As a bit of history, In 1776 Maryland's constitution safely protected "...all persons professing the Christian religion..." yet said nothing at all for those of other beliefs. It was a fact not widely known among other Americans that in the State of Maryland, and in Maryland alone, a citizen professing the Jewish religion could not hold any office, civil or military. In 1797 Solomon Etting, Baltimore leader and representative Jewish figure, along with other prominent Jews petitioned the Maryland Assembly to address this prejudicial issue and secure equal rights for Jews. The petition was well received but ultimately rejected. Year after year as it was presented and turned down new advocates were enlisted including influential Gentiles. In 1818 Judge H. M. Brackenridge and others began a vigorous battle to right this wrong. The legislation ultimately to be known as "The Jew Bill" was enfranchised in 1825 and confirmed the following year.

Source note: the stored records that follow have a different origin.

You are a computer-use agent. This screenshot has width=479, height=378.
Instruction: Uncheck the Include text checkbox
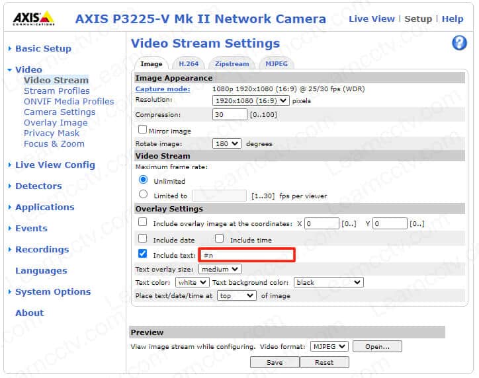click(142, 254)
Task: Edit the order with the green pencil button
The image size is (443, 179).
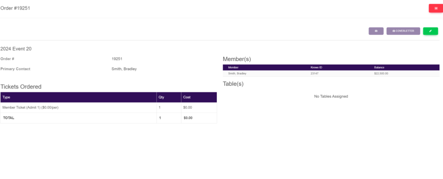Action: click(x=430, y=31)
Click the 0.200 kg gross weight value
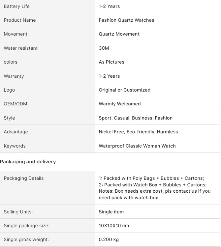Viewport: 221px width, 247px height. click(109, 239)
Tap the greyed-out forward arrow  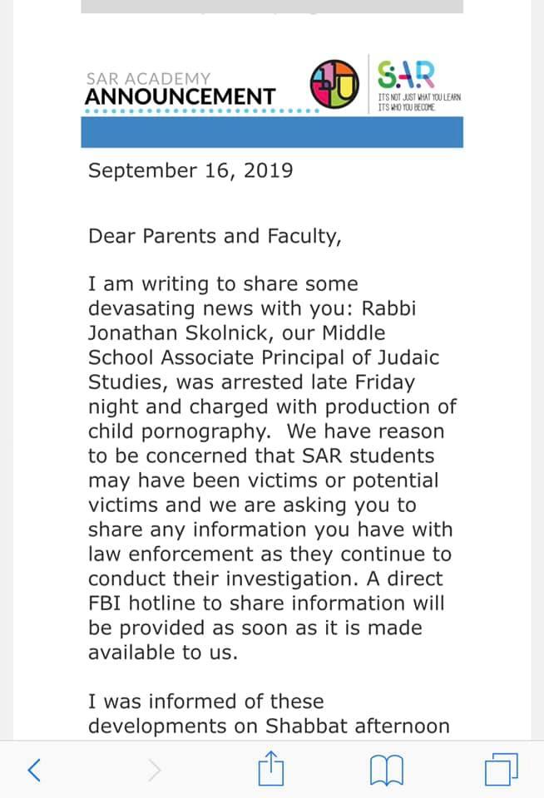pos(154,771)
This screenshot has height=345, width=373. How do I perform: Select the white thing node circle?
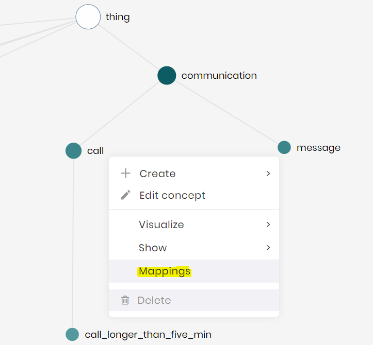(x=88, y=17)
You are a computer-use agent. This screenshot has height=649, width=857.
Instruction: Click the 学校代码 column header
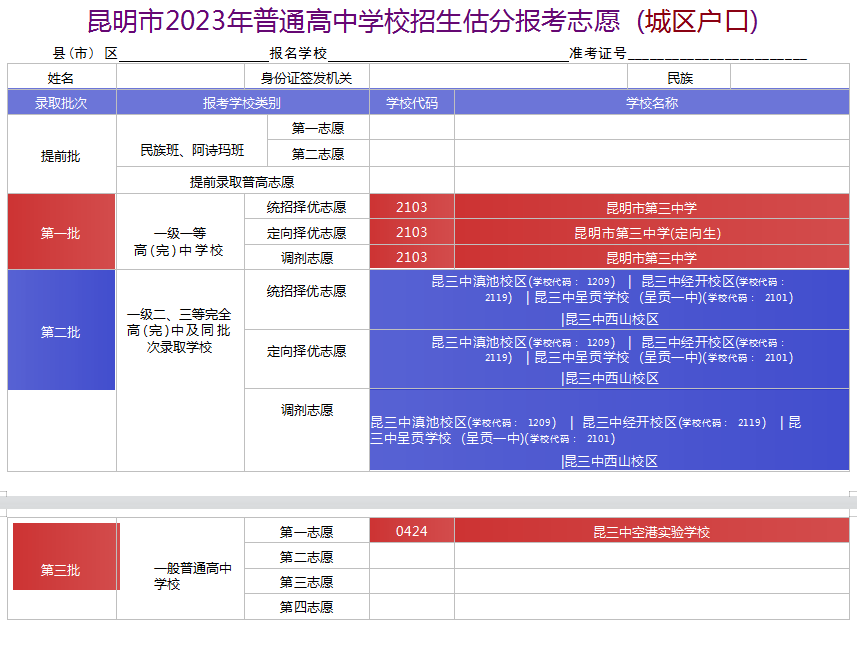(x=412, y=102)
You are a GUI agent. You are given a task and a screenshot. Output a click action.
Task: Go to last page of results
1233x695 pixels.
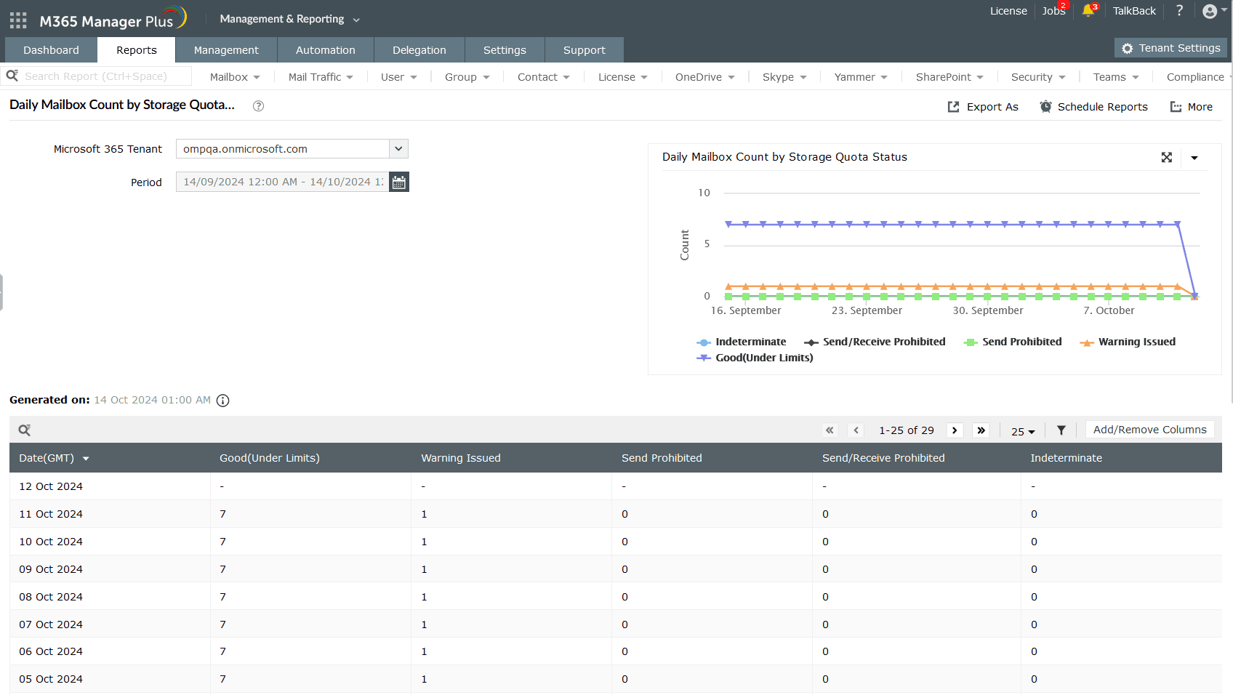coord(981,430)
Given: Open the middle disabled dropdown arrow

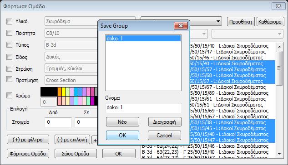Looking at the screenshot, I should [204, 34].
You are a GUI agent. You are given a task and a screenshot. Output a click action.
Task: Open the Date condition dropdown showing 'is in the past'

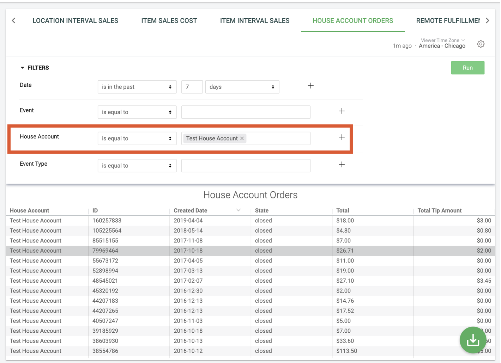(x=137, y=87)
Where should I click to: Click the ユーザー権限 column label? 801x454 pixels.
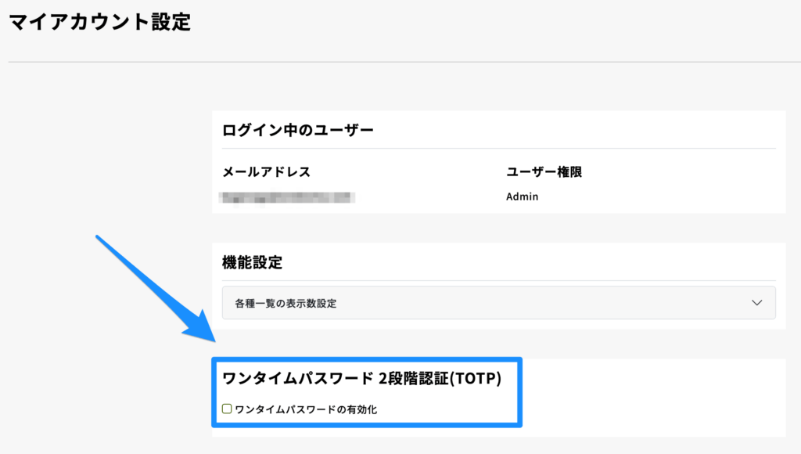(x=544, y=172)
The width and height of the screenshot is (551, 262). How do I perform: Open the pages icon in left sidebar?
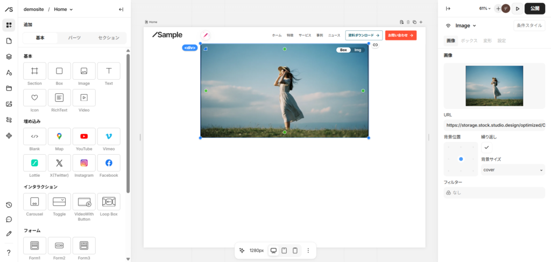tap(9, 41)
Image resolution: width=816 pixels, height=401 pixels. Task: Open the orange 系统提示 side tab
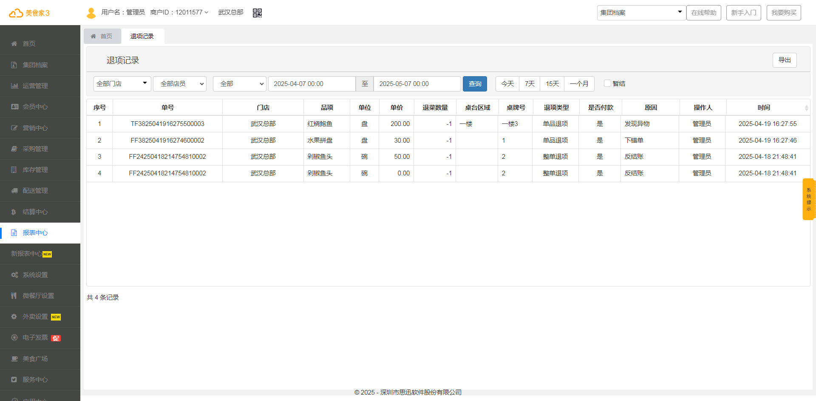pyautogui.click(x=808, y=199)
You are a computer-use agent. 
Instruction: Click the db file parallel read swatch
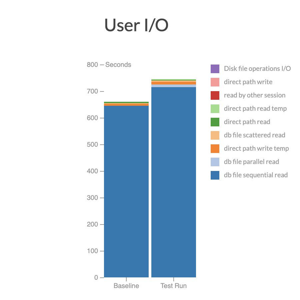point(215,162)
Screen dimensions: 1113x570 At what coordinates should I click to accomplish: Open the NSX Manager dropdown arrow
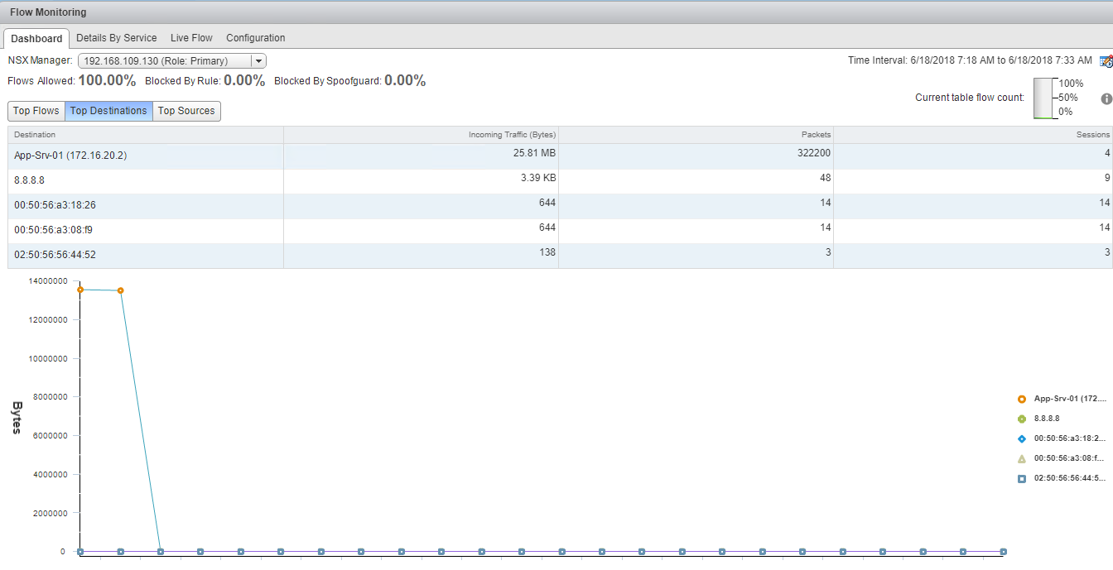(258, 61)
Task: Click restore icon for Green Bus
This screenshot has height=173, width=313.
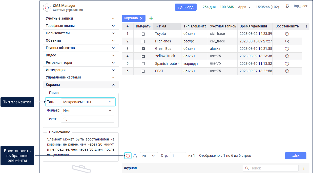Action: (287, 49)
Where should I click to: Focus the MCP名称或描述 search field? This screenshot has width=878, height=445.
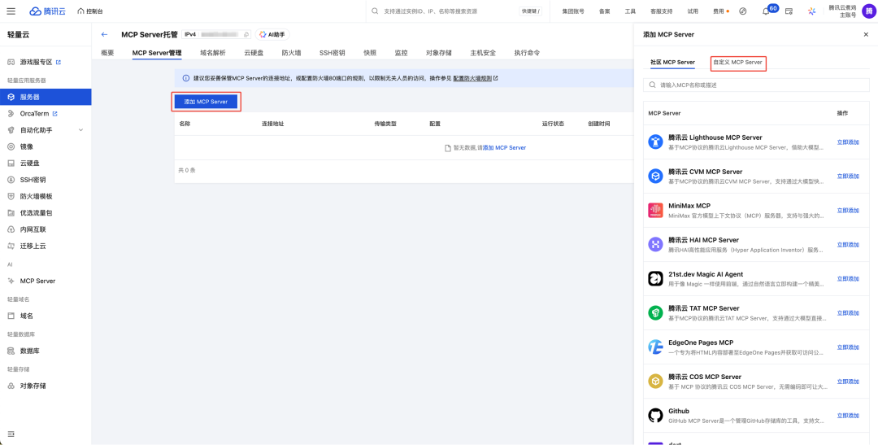[756, 85]

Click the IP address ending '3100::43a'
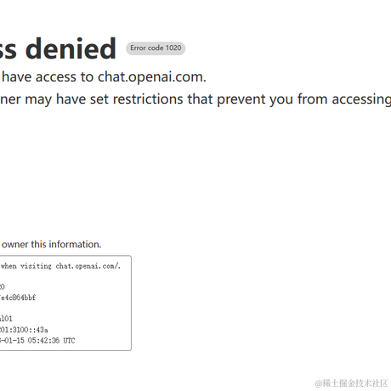(x=24, y=330)
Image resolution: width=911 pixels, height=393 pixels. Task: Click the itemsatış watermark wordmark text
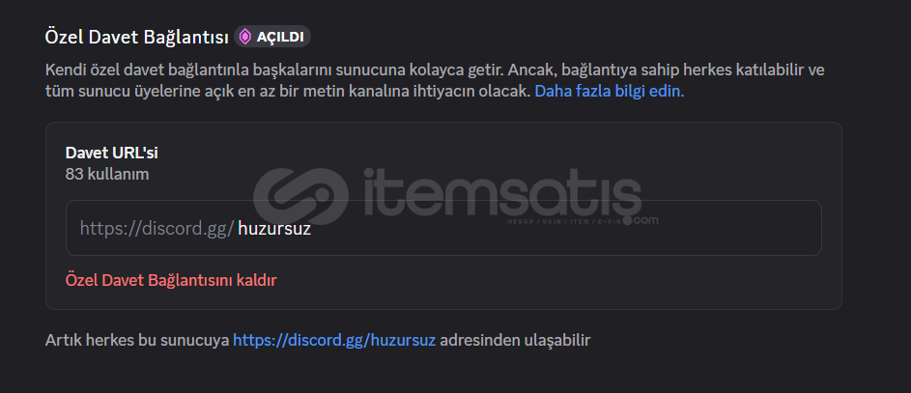click(502, 190)
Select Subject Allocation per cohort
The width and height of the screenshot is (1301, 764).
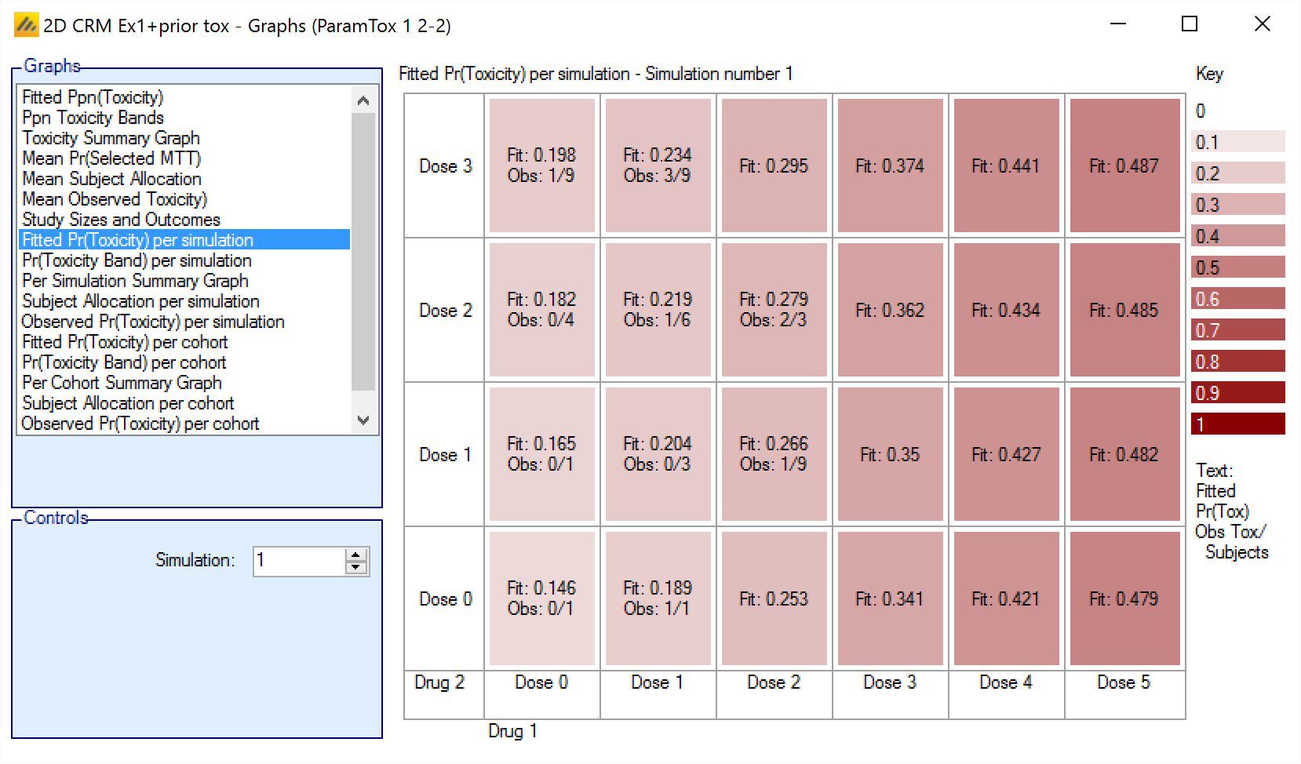click(128, 403)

The beginning of the article includes: "This question after a debate of three days was on the 22nd of January decided in the negative. It is something remarkable that every time this question has been agitated in the legislature of Maryland, the votes in favors of the measure have been exactly the same, 24 members voted in the affirmation in 1801, 1804, and 1819..." with much more, with some historical background.
Of special significance is the weighing in of Thomas Jefferson, James Madison, and John Adams with their support of the Jew Bill. The Jefferson letter--from May 28, 1818--begins: "Your sect, by its sufferings, has furnished a remarkable proof of the universal spirit of religious intolerance inherent in every sect...Our laws have applied the only antidote to this vice,  protecting our religious as they do our civil rights, but putting all on an equal footing..." with more. The Madison letter begins: "Having every regarded the freedom of religious opinions, & worshipers, equally, belonging to every sect, & the secure enjoyment of it as the bet human provision for bringing all into the same way of thinking..." and the Adams letter includes: "...I wish your nation may be admitted to all the privileges of citizens in every country of the world. This country has done much, I wish it may do more, and annul every narrow idea in religion, government and commerce..." with more.
At the end of this discussion is: "AN ACT--To extend to the sect of people professing the Jewish religion, the same rights & privileges that are enjoyed by Christians..." with the full text of the act.
The weekly issue is complete in 16 pages, and the Supplement is complete in 192 pages. Measures 6 by 9 1/2 inches, very nice condition.